The Democrats are “Border Deniers.” They refuse to see or acknowledge the Death, Crime, Drugs and Human Trafficking at our Southern Border!— Donald J. Trump (@realDonaldTrump) March 14, 2019
A vote for today’s resolution by Republican Senators is a vote for Nancy Pelosi, Crime, and the Open Border Democrats!— Donald J. Trump (@realDonaldTrump) March 14, 2019
The Republican president declared the emergency on 15 February after Congress refused funding for a wall on the US-Mexico border, a key campaign pledge.
He says the barrier is needed to combat illegal immigration on the southern border which he has described as a "crisis".
He hopes the declaration will allow him to fund the wall by circumventing Congress and raiding military budgets.
It would open up almost $US8bn for the wall, which is still considerably short of the estimated $US23bn cost of a barrier along almost 3200km of border, but far more than the nearly $US1.4bn begrudgingly allotted last month by Congress.
Democrats say the declaration is unconstitutional and that Mr Trump has manufactured the border emergency.
The resolution to revoke the declaration passed the House by a margin of 245-182. Thirteen Republicans sided with Democrats.
"This isn't about the border. This is about the constitution of the United States. This is not about politics. It's not about partisanship. It's about patriotism," House Speaker Nancy Pelosi said at the time.

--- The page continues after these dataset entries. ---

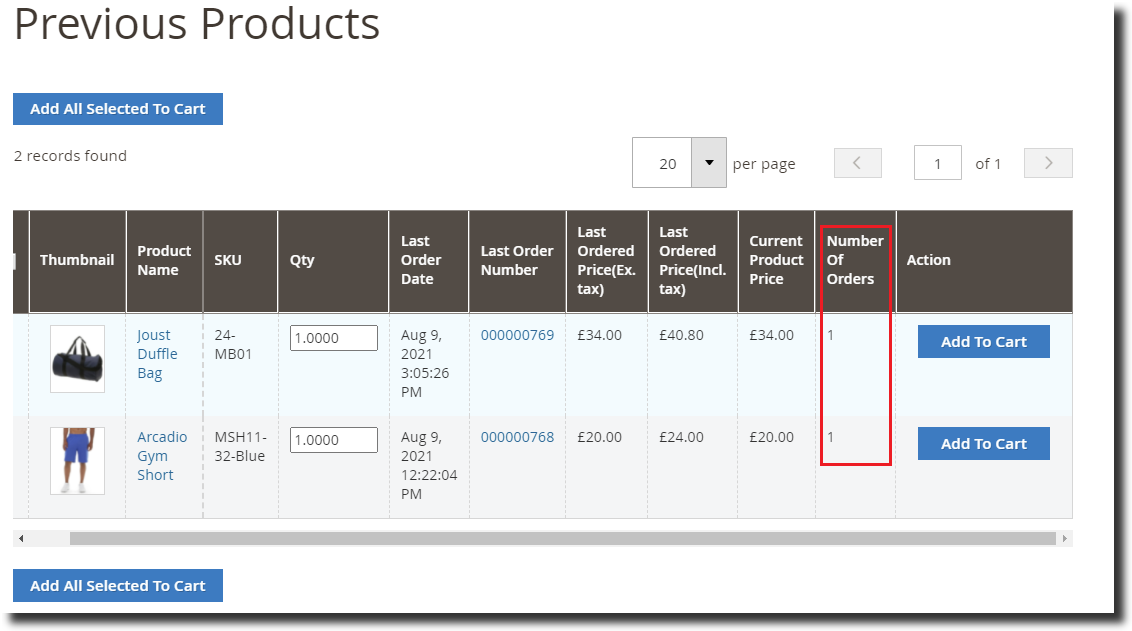Add the Joust Duffle Bag to cart
Screen dimensions: 1132x631
(983, 342)
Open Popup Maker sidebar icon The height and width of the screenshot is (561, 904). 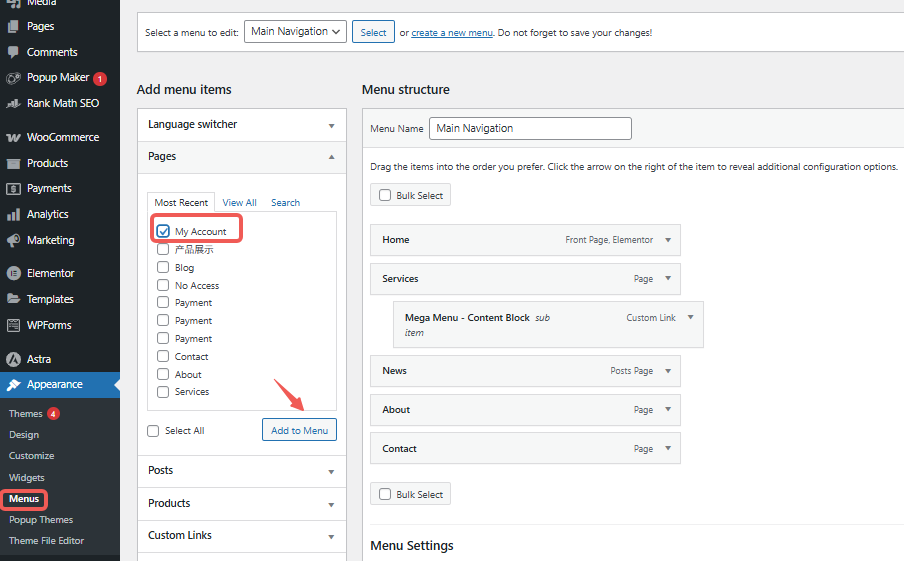coord(13,78)
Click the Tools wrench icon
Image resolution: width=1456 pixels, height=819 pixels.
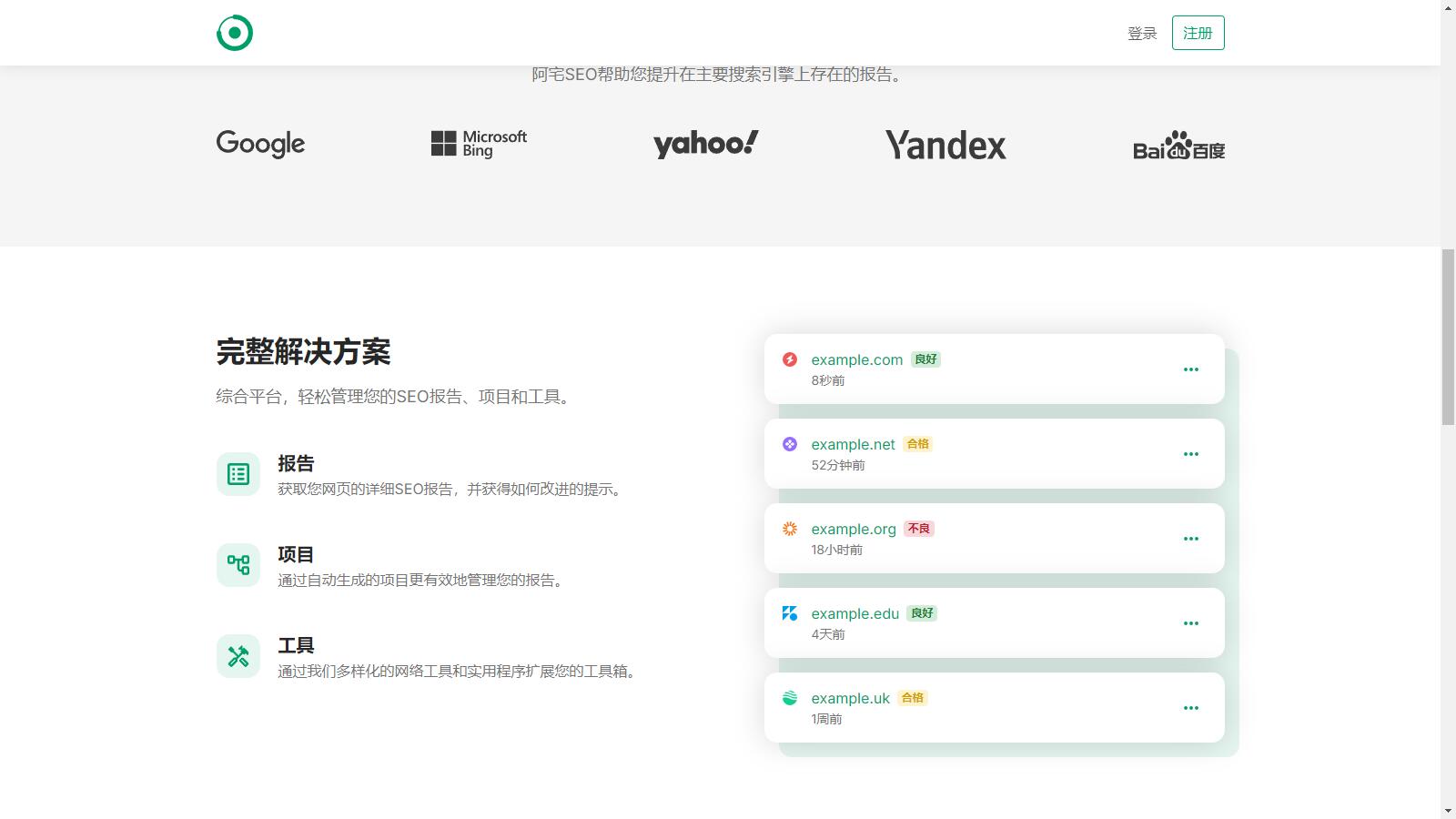click(x=238, y=656)
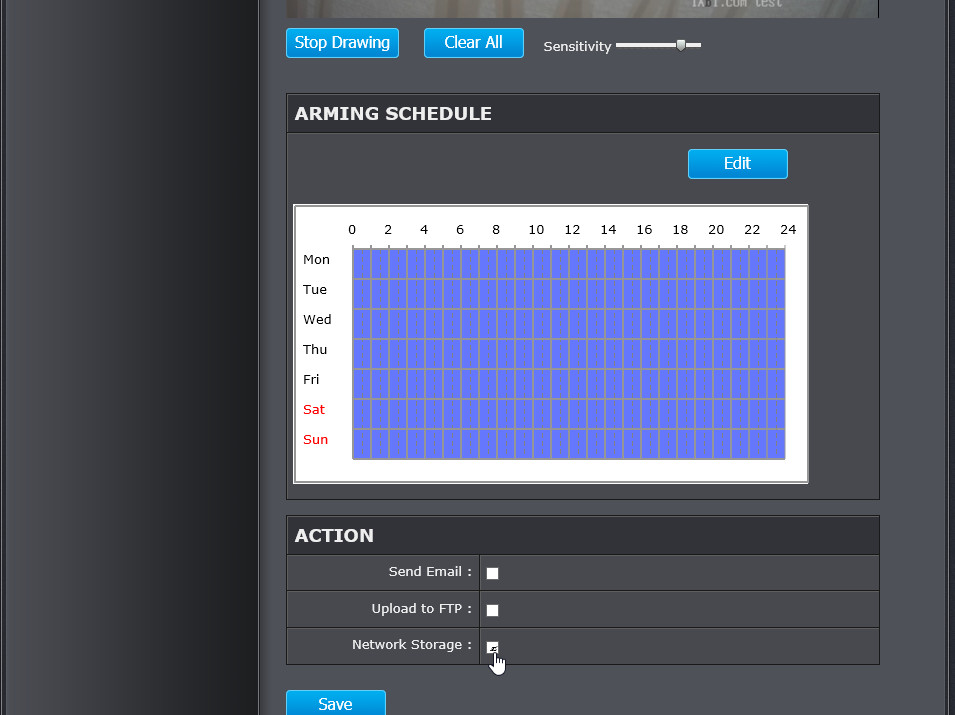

Lawmakers are using a provision from the National Emergencies Act to overrule the president, but it requires both chambers of Congress to vote for it.
However, some Republicans have supported Mr Trump's decision and accused Democrats of ignoring the emergency at the border.
Senate Majority Leader Mitch McConnell says the declaration is "the predictable and understandable consequences of Democrats' decision to put partisan obstruction ahead of the national interest".